Desde que Carlos Salinas dio los primeros pasos para permitir empresas eléctricas privadas, hasta que se consumó la reforma de Peña Nieto, la intención fue una y la misma. Pretendieron ceder la orientación, operación y control de la energía al mercado y quitársela al Estado. Y lo estaban logrando con creces. Durante ese lapso, la CFE se achicaba aceleradamente y con seguro destino a la marginalidad. En medio de ello se planchaban, a discreción, los intereses de los mexicanos. Esos políticos mandones, y sus correligionarios que participaron en este trasiego, llevaron, qué duda, su parte en el negocio. No lo hicieron, ciertamente, gratis. Unos por su ideología y otros por francas complicidades entraron con alegría en la subasta de esta industria de vital importancia y consecuencias. El mercado, para ellos es un mantra económico a seguir, rayano en lo religioso. Por lo demás, tal mercado es el terreno donde florecen prebendas asequibles. Para los agentes privados –alias los inversionistas– ese referente es el campo que también permite amasar fortunas. En cuanto a la energía, para el actual gobierno, por el contrario, se aprecia como un campo indispensable para el desarrollo y para igualar condiciones de vida.
Reglas del mercado implican, idealmente, un juego de prioridades regidas por eficiencias. Al menos en su concepción teórica pero, en la acción, ambas, ciertamente, reñidas con ardor. En realidad es dejar hacer a los que deseen participar en algún negocio que implique dificultades y riesgos. Tales jugadores no actúan con suelo parejo. Siempre buscan iniciarse con ventajas adicionales a sus propios méritos y capacidades. Y si el gobierno de turno les da un empujón, quedan agradecidos y hasta comparten algunas (pocas) de sus utilidades. Es el caso de la mayoría de las iniciativas emprendidas por el poder establecido durante los seis últimos gobiernos: desde 1980 hasta 2018. En especial en el último periodo, donde se alcanzaron alturas de corrupción soñadas. Pero fueron los panistas quienes mostraron inquebrantable fidelidad subordinada. Un tropel de mesías llegaron de su península para orientarlos en la ruta que aquí debían de seguir para concretar la cesión de la industria energética. Voraces empresarios, con experiencia en las privatizaciones de su patria, aconsejaron seguir la misma ruta. Y, gustosas, las administraciones panista y priístas se ayuntaron para tan magna aventura. En el proceso emprendido recibieron, con beneplácito singular, la concurrencia de casi la totalidad de la opinocracia mediática del México que entonces contaba. Creyeron, con inquebrantable fe, que se estaba “salvando a México”.

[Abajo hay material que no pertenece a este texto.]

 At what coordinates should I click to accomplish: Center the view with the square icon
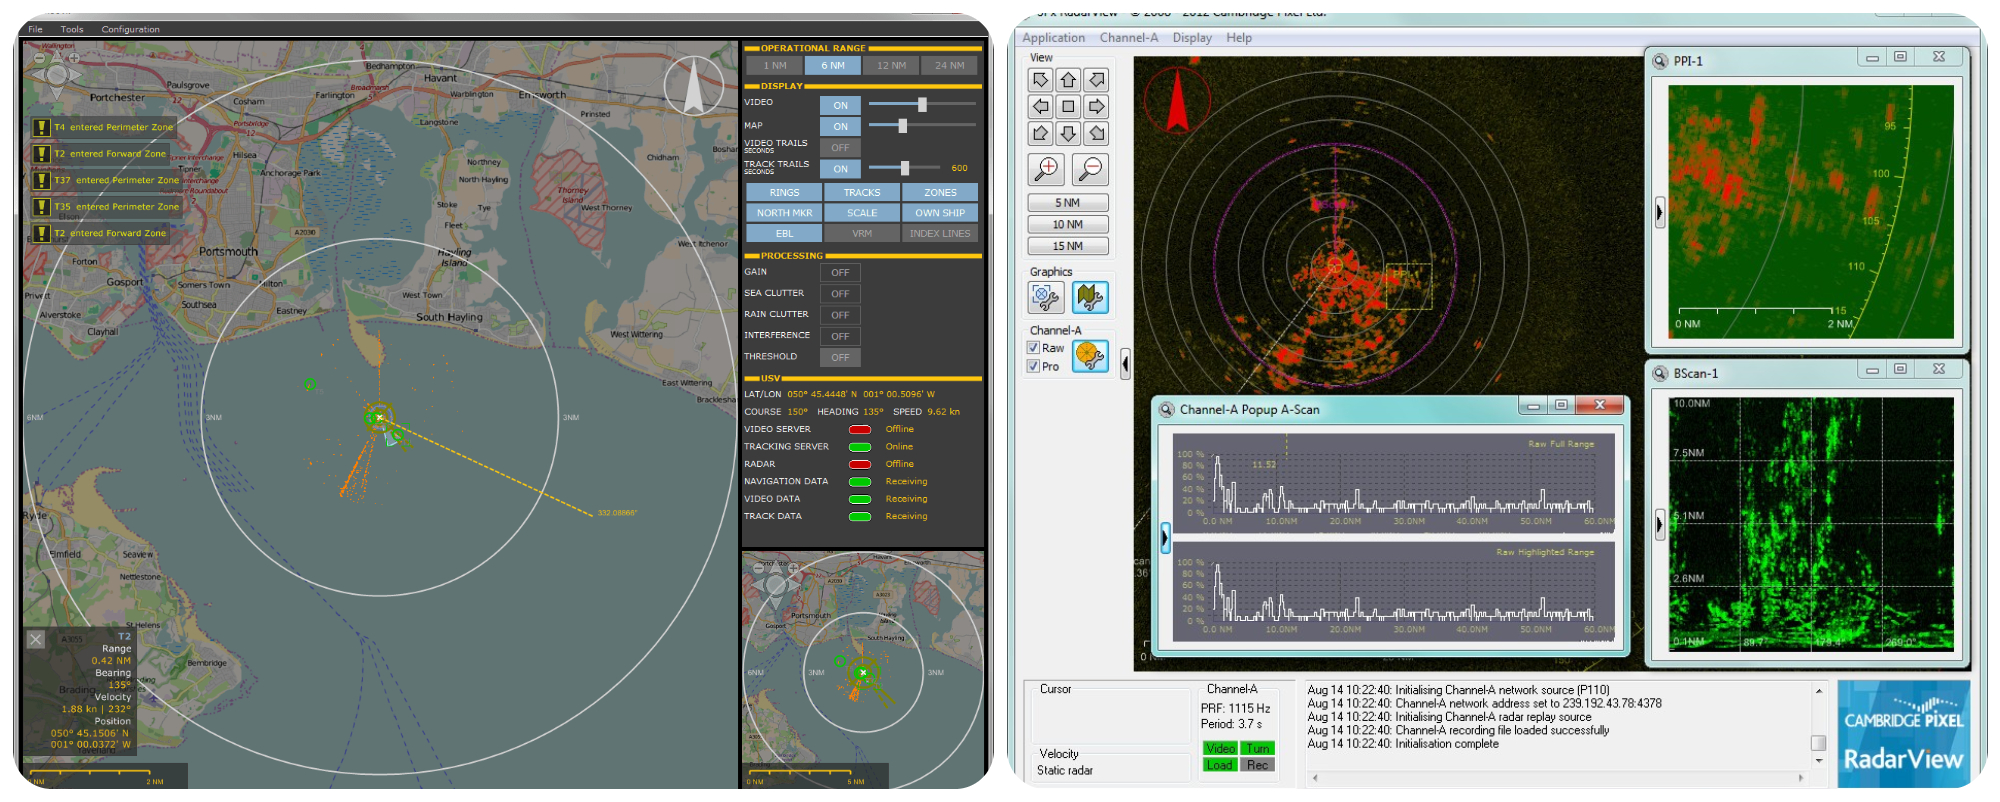1068,107
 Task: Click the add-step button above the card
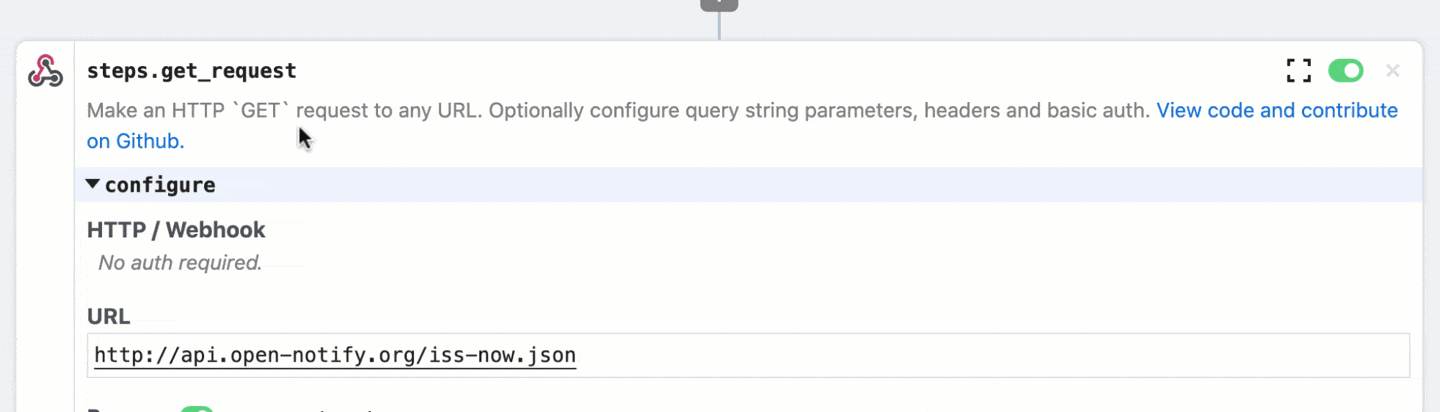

Hoy día todos esos adalides del pasado se lanzan, armas en ristre, contra la propuesta presidencial para reformar tres artículos constitucionales. Y, con ellos, puntos medulares que pretenden regresar al Estado la conducción de la industria energética de México. En el fondo, además del propósito político, subyacen varios puntos centrales de carácter financiero-operativo. En juego se encuentran varios cientos de miles de millones de pesos (471 mil millones de pesos) que, por ahora, no encuentran su honesto y transparente destino. Las cesiones que se hicieron durante esos cruentos años a empresas privadas, locales y extranjeras cayeron muy lejos de lo debido, lo legítimo y hasta lo legal. Se les permitió extender sus prebendas de permisos como productores independientes de energía (PIES) a otras funciones de autoabasto. Figuras extralegales que evadían el debido pago de transmisión en cantidades masivas. A estas artimañas se unieron otras más desvergonzadas que inscribían socios al por mayor en sociedades espurias. Con un peso (o un dólar) se entraba a sociedades que, en retribución, otorgaban utilidades por cientos de miles de pesos. Un desbalance total entre la aportación y el beneficio. En estos trasiegos, durante años, evadieron pagar miles de millones los cuales se repartieron entre los generadores y los usuarios de electricidad. El resultado eran facturas, valuadas en menos de la mitad, de la cuenta que debían de pagar alrededor de 77 mil consumidores comerciales e industriales. Como ejemplo se puede poner a cada uno de las tiendas Oxxo, cuya factura monta, en promedio por cada tienda, a 14 mil pesos mensuales cuando debería de alcanzar 40 mil pesos. Es decir, se le subsidia con 26 mil pesos; situación dispareja para cualquier tienda de abarrotes de ese mismo tamaño que cubre el total.
Pero esas cuentas no se toman en consideración a la hora de defender privilegios. La campaña contra la reforma versa sobre libertad de expresión, daño ecológico, modernización con energías limpias, expropiaciones, control y poder, cooptación de partidos, (PRI) elevación de precios, uso de combustibles fósiles, contaminación, atraso mental y otras linduras que nada tienen que ver con la realidad.